EXERCISE DIRECTIONS: Filter the entries for the word "computer". Copy each line in which it occurs.

[Saved data entries]
______

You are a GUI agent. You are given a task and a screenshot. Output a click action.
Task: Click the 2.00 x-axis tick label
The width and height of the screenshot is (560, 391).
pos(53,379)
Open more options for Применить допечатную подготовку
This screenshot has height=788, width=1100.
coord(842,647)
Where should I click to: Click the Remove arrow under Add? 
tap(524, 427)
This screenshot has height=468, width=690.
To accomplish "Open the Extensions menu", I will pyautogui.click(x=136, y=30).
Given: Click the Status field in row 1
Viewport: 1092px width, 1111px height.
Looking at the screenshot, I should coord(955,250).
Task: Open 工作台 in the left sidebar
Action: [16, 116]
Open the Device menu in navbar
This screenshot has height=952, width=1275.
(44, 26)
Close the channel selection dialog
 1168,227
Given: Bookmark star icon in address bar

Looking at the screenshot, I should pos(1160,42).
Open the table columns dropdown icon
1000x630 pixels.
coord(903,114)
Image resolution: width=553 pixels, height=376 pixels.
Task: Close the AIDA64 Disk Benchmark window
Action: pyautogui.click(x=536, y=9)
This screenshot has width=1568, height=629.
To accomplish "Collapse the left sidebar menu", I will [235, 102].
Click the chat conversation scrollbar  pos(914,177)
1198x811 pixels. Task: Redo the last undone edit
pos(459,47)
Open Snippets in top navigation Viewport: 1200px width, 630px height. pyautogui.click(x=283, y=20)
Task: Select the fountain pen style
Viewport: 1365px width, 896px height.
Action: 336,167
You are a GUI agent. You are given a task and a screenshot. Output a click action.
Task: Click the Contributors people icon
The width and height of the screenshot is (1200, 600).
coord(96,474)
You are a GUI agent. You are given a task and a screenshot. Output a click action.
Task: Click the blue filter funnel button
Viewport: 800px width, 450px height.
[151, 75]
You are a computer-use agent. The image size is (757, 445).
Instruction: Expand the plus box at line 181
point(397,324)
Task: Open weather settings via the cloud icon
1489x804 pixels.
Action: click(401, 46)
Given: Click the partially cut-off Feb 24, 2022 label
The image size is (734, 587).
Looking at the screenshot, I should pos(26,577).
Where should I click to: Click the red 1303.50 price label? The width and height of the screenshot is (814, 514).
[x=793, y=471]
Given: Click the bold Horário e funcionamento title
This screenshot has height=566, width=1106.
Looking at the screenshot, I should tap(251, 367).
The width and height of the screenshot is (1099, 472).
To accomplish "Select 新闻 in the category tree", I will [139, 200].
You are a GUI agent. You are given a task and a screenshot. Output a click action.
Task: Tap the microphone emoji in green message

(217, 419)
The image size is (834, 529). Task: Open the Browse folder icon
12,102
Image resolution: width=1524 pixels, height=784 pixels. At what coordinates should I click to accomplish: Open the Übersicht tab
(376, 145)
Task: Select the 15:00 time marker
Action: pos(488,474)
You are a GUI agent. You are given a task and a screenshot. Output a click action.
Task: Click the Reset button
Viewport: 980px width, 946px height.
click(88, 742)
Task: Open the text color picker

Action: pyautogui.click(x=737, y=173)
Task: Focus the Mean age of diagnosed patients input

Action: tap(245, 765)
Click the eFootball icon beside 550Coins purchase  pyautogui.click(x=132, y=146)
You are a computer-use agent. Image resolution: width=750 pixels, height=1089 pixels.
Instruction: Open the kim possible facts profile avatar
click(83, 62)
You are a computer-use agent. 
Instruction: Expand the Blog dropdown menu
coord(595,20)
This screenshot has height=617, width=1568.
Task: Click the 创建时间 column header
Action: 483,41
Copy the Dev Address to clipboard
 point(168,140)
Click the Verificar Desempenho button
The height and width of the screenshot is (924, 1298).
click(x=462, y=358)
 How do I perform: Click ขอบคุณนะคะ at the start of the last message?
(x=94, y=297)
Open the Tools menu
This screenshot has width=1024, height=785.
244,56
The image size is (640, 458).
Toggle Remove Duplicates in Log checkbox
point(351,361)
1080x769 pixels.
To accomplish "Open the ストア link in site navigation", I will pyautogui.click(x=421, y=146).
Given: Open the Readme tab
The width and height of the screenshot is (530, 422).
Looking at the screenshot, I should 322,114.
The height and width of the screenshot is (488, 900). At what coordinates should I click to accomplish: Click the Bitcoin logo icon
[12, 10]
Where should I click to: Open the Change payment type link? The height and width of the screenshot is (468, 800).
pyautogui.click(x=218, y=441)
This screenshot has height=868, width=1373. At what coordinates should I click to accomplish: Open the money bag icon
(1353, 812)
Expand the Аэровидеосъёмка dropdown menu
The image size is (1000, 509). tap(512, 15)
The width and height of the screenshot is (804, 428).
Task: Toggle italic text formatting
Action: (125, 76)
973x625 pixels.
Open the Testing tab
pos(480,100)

______

RESULT FOR THIS EXERCISE:
You are a computer-use agent. The image size is (757, 445).
You are a computer-use agent. Image resolution: width=750 pixels, height=1089 pixels.
You are a computer-use agent. 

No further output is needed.